-- START DATA TO USE --

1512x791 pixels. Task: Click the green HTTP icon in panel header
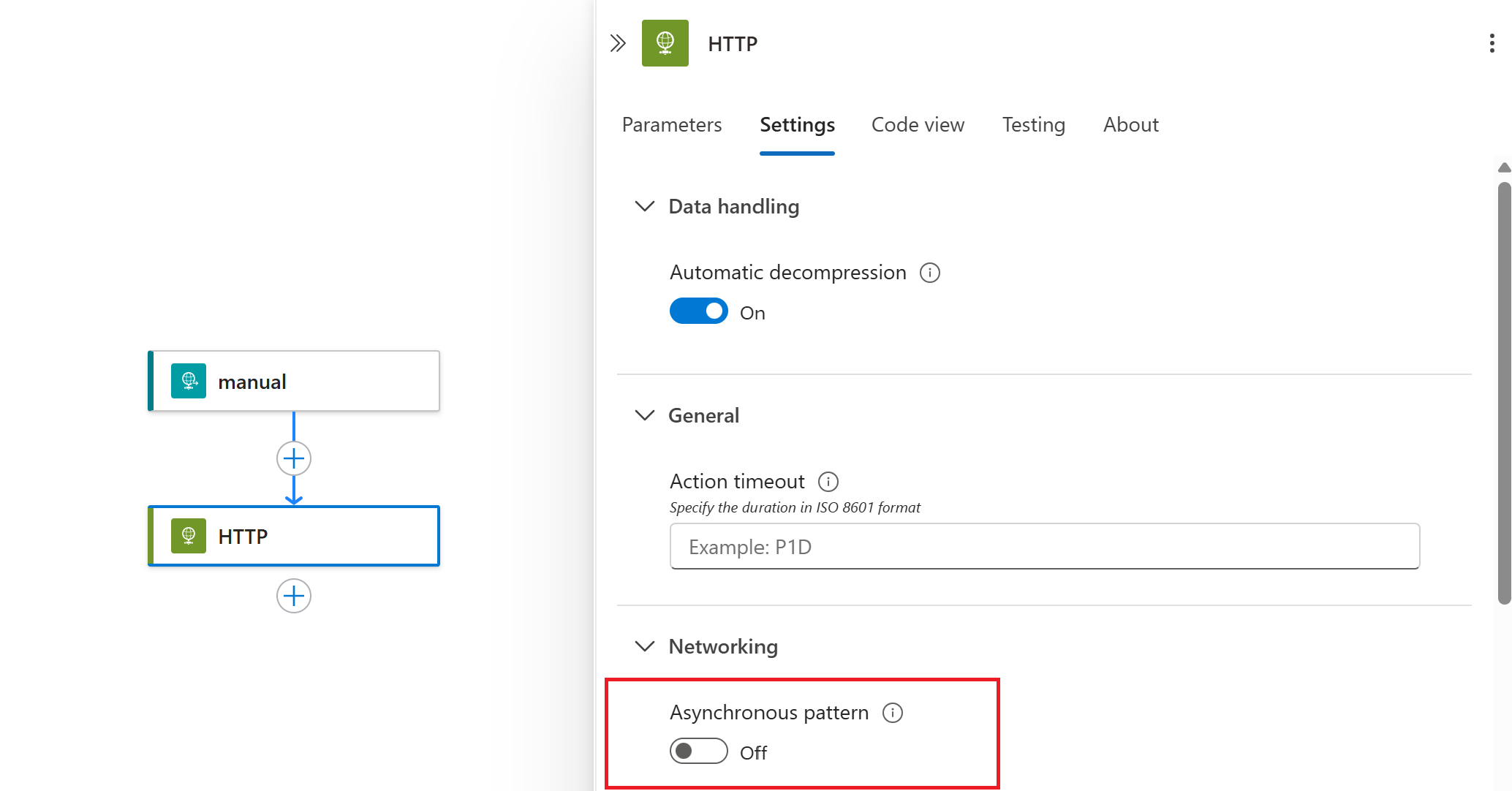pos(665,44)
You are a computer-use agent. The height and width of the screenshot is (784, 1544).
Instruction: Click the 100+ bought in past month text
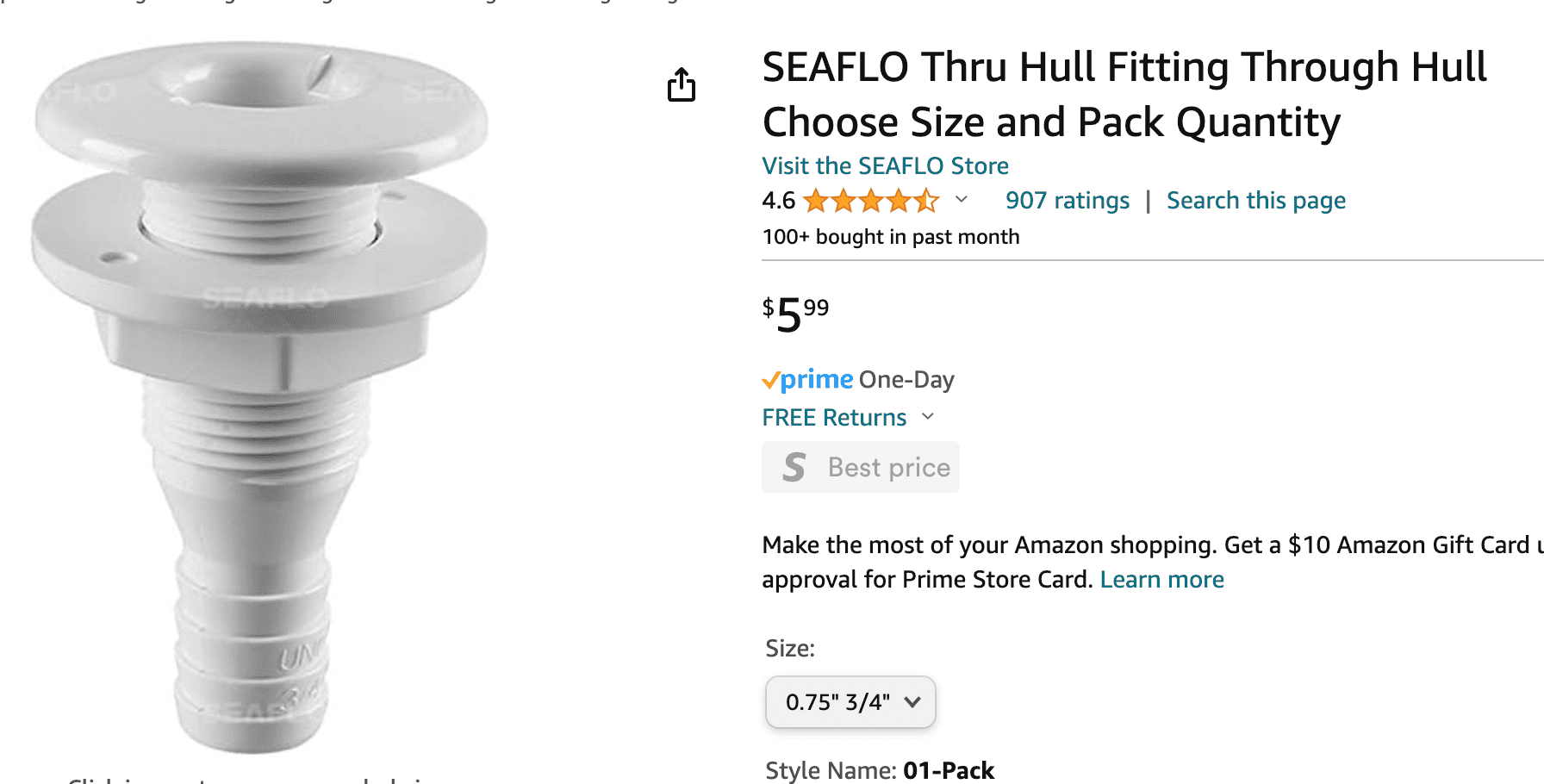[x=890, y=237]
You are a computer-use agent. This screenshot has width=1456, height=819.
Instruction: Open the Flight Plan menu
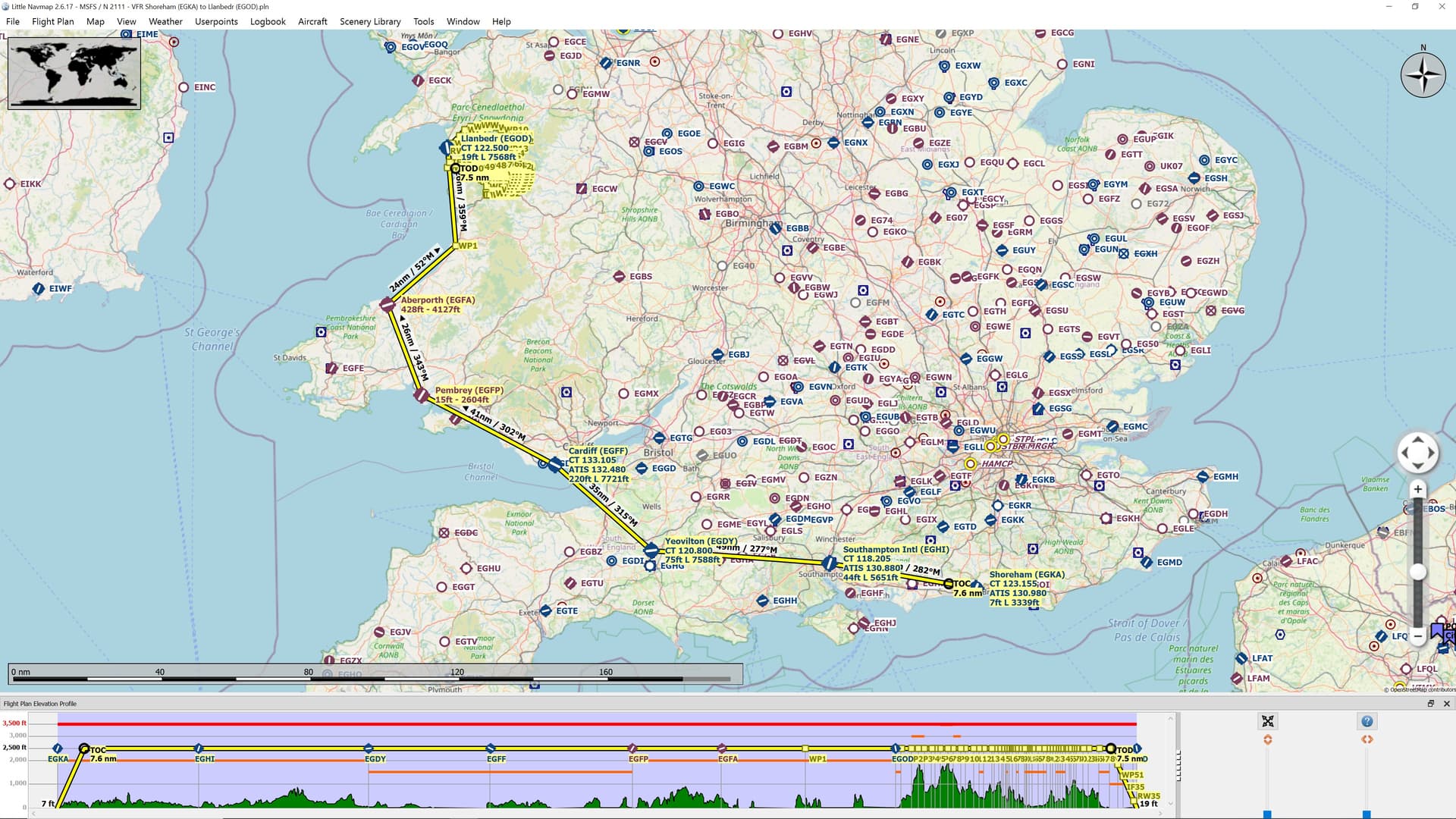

-- END DATA TO USE --

Copy out, word for word, everything from the line containing "You are a computer-use agent. The" down to the end of the items, including both ends. Leave the pictures out of your copy.

**WRITTEN RESPONSE:**
You are a computer-use agent. The height and width of the screenshot is (784, 1544).
Instruction: Click the 100+ bought in past month text
[x=890, y=237]
You are a computer-use agent. This screenshot has width=1456, height=819.
Instruction: Open the Flight Plan menu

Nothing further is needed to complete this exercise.